• [What you need to do] In the data that follows, how many lines include the string "computer"? Answer with the number alone.

Records excerpted from a collection
---
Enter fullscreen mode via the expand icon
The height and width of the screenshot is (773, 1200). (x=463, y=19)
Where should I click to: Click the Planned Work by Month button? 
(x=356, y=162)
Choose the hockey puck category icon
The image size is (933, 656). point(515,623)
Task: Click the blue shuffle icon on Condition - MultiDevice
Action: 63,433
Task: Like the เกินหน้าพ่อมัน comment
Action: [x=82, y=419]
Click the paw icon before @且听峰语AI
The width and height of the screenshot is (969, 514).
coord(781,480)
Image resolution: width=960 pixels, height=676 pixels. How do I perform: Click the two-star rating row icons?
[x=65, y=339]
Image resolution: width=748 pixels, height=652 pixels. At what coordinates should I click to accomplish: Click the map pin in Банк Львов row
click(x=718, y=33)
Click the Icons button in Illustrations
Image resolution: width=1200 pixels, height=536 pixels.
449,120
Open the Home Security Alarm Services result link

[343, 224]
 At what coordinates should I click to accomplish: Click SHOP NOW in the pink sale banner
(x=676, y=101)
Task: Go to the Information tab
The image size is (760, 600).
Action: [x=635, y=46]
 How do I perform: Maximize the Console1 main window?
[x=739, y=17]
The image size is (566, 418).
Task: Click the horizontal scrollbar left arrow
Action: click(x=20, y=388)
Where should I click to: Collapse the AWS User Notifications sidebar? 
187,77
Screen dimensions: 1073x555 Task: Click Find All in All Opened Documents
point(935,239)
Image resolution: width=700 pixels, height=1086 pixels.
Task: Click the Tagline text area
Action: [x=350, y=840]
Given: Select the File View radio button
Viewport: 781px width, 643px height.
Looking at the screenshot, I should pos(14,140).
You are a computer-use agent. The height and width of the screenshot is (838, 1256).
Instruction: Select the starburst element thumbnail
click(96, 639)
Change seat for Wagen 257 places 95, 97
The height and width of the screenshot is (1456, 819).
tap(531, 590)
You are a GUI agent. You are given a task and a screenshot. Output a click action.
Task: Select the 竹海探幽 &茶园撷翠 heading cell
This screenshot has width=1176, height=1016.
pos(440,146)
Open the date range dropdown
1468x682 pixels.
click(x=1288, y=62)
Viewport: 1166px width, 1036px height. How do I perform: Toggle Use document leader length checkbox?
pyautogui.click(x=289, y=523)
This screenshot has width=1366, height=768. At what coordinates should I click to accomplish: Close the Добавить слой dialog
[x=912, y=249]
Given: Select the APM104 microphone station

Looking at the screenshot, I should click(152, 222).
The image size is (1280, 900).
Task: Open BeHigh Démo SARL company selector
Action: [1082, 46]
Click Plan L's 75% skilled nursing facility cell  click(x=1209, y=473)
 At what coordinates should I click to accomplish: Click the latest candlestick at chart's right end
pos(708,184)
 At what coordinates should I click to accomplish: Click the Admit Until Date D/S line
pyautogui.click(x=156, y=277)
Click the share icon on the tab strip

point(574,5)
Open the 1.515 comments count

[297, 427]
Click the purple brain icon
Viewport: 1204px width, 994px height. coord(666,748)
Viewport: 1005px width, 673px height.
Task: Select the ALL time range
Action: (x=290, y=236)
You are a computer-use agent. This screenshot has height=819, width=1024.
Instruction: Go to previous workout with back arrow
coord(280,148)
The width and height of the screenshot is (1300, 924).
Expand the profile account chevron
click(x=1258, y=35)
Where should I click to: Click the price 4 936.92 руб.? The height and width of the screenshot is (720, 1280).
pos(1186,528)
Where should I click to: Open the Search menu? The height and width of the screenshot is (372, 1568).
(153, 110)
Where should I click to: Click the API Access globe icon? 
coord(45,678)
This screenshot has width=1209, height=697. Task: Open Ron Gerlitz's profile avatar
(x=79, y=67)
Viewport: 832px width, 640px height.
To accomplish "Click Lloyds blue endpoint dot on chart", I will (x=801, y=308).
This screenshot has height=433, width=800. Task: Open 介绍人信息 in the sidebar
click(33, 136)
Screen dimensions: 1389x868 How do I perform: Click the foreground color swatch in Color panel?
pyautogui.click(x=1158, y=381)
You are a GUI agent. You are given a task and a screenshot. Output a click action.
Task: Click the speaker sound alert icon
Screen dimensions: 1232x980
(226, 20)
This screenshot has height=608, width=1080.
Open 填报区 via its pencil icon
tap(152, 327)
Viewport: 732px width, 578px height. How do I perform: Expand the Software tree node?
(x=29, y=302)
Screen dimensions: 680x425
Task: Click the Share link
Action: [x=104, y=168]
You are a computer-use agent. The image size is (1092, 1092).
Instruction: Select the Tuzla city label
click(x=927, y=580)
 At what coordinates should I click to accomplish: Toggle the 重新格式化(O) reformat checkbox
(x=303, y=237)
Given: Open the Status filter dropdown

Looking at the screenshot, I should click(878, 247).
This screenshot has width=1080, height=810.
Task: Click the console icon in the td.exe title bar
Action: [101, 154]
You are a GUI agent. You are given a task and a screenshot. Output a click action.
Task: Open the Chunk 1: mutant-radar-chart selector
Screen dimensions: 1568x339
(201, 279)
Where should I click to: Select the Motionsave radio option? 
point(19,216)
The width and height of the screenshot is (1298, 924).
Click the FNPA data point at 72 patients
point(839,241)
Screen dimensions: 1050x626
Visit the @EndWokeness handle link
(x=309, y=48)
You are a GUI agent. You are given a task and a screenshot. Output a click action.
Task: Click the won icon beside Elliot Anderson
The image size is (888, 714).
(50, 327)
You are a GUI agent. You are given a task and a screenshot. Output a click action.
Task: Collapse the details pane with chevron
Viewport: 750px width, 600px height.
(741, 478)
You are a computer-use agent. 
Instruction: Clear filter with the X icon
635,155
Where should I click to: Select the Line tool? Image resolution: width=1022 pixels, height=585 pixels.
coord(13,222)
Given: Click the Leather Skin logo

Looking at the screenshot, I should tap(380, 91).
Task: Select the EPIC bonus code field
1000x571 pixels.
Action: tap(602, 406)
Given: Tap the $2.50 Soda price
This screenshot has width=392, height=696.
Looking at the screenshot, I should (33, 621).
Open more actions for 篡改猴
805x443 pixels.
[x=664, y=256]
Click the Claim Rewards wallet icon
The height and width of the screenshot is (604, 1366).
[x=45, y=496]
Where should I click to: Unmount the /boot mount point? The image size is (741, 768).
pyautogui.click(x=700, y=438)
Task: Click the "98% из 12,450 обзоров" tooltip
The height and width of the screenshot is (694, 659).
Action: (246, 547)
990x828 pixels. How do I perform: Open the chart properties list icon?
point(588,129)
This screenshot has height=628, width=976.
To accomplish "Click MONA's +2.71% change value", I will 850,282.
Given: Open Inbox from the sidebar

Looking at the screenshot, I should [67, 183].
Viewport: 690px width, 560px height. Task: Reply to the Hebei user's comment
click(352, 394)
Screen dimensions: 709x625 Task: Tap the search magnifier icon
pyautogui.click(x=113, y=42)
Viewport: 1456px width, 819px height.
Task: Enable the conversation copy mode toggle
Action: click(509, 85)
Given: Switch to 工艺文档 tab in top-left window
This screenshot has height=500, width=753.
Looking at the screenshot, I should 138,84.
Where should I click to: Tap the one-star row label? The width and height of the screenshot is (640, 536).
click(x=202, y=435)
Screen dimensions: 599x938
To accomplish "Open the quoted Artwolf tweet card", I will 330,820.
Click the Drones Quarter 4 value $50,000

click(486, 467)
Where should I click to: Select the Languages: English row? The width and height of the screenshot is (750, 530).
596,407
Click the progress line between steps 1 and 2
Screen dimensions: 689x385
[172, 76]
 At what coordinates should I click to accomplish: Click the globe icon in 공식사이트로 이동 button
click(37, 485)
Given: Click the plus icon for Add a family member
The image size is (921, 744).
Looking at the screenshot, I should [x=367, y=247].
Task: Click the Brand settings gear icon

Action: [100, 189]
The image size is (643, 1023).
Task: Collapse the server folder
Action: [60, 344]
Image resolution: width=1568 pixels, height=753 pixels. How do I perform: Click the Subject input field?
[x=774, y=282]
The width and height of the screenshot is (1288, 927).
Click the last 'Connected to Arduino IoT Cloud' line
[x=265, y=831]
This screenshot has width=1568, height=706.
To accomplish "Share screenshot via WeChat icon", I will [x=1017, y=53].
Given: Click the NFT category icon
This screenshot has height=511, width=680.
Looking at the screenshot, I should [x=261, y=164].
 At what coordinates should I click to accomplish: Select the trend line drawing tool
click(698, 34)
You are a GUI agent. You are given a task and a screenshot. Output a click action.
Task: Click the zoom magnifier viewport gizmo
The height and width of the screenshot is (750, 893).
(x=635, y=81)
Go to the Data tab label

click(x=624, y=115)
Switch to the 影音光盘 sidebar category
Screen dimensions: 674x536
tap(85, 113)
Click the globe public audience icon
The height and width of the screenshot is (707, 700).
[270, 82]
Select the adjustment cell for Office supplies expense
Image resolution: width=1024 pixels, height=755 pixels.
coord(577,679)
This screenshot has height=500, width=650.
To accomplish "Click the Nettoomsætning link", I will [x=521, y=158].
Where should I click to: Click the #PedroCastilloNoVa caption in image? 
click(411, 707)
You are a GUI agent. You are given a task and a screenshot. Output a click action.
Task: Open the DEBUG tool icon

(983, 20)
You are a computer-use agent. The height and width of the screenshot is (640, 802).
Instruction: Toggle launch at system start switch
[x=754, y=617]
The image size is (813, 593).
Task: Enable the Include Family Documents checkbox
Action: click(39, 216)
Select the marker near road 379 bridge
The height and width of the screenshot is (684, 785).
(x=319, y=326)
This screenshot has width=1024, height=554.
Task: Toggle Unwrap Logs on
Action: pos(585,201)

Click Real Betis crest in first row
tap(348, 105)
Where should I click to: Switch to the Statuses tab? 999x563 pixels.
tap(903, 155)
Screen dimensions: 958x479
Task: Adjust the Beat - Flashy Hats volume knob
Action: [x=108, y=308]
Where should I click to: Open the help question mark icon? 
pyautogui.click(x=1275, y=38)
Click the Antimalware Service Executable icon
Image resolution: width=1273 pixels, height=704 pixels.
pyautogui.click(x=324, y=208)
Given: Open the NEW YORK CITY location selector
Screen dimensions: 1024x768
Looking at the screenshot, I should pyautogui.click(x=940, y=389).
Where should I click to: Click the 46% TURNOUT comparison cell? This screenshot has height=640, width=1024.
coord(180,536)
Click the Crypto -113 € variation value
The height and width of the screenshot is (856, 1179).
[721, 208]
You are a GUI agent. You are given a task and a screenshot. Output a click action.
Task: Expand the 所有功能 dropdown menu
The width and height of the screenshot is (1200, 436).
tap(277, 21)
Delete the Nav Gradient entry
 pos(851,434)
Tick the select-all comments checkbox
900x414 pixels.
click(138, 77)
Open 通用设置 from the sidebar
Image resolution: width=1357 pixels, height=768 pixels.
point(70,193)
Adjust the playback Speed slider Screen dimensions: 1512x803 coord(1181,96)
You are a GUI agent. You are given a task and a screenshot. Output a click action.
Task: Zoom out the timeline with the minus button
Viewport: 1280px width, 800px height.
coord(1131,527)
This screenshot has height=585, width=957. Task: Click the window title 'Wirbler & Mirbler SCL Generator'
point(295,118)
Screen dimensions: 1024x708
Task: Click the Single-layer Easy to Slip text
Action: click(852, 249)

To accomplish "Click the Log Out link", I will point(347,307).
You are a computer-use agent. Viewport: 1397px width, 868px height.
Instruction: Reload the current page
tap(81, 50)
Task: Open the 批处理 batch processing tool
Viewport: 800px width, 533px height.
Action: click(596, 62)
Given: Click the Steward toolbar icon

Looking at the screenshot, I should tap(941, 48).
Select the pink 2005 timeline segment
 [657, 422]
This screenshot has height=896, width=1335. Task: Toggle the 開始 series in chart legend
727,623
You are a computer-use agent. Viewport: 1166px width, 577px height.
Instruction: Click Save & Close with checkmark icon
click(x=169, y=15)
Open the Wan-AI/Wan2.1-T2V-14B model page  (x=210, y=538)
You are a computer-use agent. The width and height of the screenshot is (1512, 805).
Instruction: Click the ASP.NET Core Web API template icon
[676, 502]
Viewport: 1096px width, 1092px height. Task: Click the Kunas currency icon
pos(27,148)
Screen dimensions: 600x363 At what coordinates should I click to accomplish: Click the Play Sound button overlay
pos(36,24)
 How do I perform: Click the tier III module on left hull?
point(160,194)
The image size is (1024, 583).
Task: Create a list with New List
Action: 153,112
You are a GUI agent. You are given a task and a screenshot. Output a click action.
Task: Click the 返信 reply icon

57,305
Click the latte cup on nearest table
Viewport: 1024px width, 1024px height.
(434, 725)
---
• [Written reply] 8